NP aims to compare the nutrient densities of foods across and within food groups. The World Health Organization views NP methods as useful tools in dietary interventions for health promotion and disease prevention [1]. However, NP methods designed for individual foods do not consider the differences in the actual amounts of food consumed by individuals. Not all foods are consumed in 100 g amounts. For instance, serving sizes for seasonings, fats, and oils are typically around 15 g or less, whereas those for beverages are approximately 240 g [16]. An NP model calculated per 100 g would penalize foods consumed in small amounts and favor foods consumed in large amounts; therefore, corrective algorithms are required [17].
Calculating nutritional values per serving size can be more intuitive and better reflect the consumer experience.

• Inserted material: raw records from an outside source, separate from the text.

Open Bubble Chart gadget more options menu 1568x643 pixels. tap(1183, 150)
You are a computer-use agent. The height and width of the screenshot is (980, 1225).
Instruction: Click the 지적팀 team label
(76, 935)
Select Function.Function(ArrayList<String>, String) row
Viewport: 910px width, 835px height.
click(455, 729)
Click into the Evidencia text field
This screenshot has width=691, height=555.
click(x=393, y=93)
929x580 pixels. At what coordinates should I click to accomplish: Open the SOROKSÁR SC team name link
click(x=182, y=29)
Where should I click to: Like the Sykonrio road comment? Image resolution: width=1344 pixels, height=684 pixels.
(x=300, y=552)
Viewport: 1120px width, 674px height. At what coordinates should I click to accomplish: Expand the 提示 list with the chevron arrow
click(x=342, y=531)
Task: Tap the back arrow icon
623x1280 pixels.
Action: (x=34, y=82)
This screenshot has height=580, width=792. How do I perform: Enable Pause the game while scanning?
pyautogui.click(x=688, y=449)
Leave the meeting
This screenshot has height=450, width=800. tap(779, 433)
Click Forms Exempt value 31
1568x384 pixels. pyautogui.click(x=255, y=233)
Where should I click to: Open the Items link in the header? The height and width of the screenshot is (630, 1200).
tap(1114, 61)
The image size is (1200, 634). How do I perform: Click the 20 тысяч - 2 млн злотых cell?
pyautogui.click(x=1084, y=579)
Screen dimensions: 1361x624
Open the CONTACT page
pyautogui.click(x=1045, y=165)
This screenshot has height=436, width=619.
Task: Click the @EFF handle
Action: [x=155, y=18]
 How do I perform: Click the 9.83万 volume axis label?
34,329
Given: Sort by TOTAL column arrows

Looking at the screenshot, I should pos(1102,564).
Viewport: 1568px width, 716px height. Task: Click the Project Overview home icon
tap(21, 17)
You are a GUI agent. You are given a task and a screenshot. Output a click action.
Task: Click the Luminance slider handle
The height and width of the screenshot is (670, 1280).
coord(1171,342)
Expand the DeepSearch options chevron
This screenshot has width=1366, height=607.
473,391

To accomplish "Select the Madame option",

Presenting nutritional information by serving size may make it easier for consumers to understand, enabling them to make informed decisions about their diets and lifestyles [18,19]. According to several reports, consumers prefer nutritional information per serving size as a reference amount [20].
The Meiji Nutritional Profiling System (Meiji NPS) is an age-sensitive nutritional profiling method tailored to specific health issues in adults and older adults [21,22]. Two versions of the Meiji NPS were developed: one for adults (<65 years old) and one for older adults (≥65 years old). The Meiji NPS uses 100 g of food as the basis for calculation. Recognizing the importance of serving size, the present version of the Meiji NPS calculates nutritional values per serving.
To achieve this, we first need to determine a set of Japanese serving sizes that reflect the amounts customarily consumed at any given time. Unlike in the US [20], food nutritional labels in Japan are approved to use 100 g, 100 mL, portion size, or serving size, which can vary across different food products and companies [23,24,25]. While Japan does not have government-approved serving sizes, ordinary serving values capture the average quantity of a particular food item typically consumed in a single serving [26,27]. In general, customary serving sizes in Japan tend to be smaller than those in other countries [28,29,30].
To the best of our knowledge, there are no official values for serving size in Japan, and therefore no previous study has specifically assessed the nutritional values of individual food items per serving size by the NPS in Japan. In this study, we aimed to identify Japanese serving sizes from the available literature and adapt the Meiji NPS algorithm to evaluate nutritional values per serving size in Japan and to investigate its validity.

2. Materials and Methods

2.1. Nutrient Composition Database

Nutrient composition data were obtained from the Japanese Food Standard Composition Table 2020 (8th Edition), published by the Ministry of Education, Culture, Sports, Science, and Technology, Japan [31]. This database lists 2478 food items, with energy and macro- and micronutrient values expressed per 100 g. Prepared meals were excluded, resulting in 2428 food items. Many food items had missing data, particularly for total sugar content. Following published methods [21], foods with missing nutrient values were removed, yielding an analytical database of 1545 food items. The Japanese Food Standard Composition Table does not provide data on the content of each food group to encourage (e.g., amounts of dairy or fruits). Therefore, we set the food groups to encourage 100% representation by food category, based on previous methods [21]. For food items with specified proportions of fruit, we adhered to the indicated ratios.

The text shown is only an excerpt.